J’aurais une réserve sur la mentalité du héros, pas rebelle mais assez insoumis pour que le lecteur ne se dise pas « mon Dieu, je sympathise avec un Oberstumführer ! ». D’accord, le héros d’un polar classique est volontiers borderline, et, évidemment, un flic bêtement obéissant n’aurait pas donné lieu à une intrigue. J’avais chroniqué il y a sept ans (déjà !) l’excellent In the Presence of Mine Enemies de Harry Turtledove, et là aussi le héros n’était pas un nazi mais un Juif planqué et intégré dans un Reich vacillant. J’attends l’uchronie dont le héros serait un vrai produit du Reich, nazi bien obéissant, mais forcément haineux mais bien endoctriné après deux générations passées à la moulinette des Jeunesses hitlériennes.

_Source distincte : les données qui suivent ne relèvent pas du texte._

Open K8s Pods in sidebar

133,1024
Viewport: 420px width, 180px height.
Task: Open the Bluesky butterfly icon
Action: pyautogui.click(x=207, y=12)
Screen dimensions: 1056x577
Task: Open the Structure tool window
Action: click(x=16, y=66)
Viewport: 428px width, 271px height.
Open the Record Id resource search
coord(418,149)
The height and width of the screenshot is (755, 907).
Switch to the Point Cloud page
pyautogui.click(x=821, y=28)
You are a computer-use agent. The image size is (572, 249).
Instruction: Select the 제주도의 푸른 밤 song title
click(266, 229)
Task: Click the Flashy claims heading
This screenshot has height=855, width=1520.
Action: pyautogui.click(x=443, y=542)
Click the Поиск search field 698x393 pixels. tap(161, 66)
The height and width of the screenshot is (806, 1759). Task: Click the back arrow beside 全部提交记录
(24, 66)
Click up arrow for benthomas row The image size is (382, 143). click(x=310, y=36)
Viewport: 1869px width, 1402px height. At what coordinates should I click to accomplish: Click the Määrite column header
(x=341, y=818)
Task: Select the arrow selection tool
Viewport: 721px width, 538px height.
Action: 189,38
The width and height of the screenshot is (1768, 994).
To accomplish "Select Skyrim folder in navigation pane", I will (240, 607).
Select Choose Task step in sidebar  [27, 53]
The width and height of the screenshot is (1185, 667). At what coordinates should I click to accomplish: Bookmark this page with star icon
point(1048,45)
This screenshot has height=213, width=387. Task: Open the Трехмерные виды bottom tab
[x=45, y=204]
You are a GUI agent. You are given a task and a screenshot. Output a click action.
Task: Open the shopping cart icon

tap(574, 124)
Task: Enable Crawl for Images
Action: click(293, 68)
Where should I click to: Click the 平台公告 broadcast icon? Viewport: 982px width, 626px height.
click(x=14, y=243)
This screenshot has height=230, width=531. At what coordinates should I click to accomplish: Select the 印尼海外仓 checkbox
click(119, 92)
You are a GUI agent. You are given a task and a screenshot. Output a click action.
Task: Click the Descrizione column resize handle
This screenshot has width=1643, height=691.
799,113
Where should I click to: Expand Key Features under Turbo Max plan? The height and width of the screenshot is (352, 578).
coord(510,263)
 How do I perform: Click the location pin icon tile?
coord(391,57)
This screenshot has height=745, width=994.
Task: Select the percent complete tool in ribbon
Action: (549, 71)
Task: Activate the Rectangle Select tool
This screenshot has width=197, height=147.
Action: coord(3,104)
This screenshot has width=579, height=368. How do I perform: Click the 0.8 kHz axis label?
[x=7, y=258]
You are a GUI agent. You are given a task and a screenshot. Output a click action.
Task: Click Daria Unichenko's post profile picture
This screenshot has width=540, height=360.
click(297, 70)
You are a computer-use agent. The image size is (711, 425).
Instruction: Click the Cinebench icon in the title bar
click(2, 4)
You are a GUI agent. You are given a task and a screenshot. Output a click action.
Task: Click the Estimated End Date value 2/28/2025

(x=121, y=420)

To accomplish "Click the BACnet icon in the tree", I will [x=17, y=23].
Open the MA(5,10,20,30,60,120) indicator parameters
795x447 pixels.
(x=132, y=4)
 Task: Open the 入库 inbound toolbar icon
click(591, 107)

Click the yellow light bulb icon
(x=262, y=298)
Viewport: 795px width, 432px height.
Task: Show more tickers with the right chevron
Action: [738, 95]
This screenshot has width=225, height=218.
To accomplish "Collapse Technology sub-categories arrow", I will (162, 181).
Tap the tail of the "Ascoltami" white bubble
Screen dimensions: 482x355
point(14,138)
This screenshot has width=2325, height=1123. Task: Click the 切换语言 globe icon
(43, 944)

Bref : chaudement conseillé, et pas que pour les amateurs de Seconde Guerre Mondiale.

PS : Merci à Pedro, mon libraire favori [2], pour m’avoir rappelé l’existence de ce livre.

Notes

[1] Une scène où March bluffe auprès d’un sous-fifre en lui faisant craindre de se voir mis en cause auprès d’autorités supérieures avait un parallèle saisissant avec une histoire de mon ancien coiffeur, qui avait tenu tête à des policiers dans l’Allemagne de l’Est communiste : s’ils lui confisquaient son appareil photo destiné à ramener des photos aux camarades de Strasbourg, ils auraient des nouvelles du Parti. Un État de droit non corrompu, policier ou pas, est celui où un fonctionnaire ne craint pas qu’on lui reproche de faire son boulot, même face à des gens avec des relations.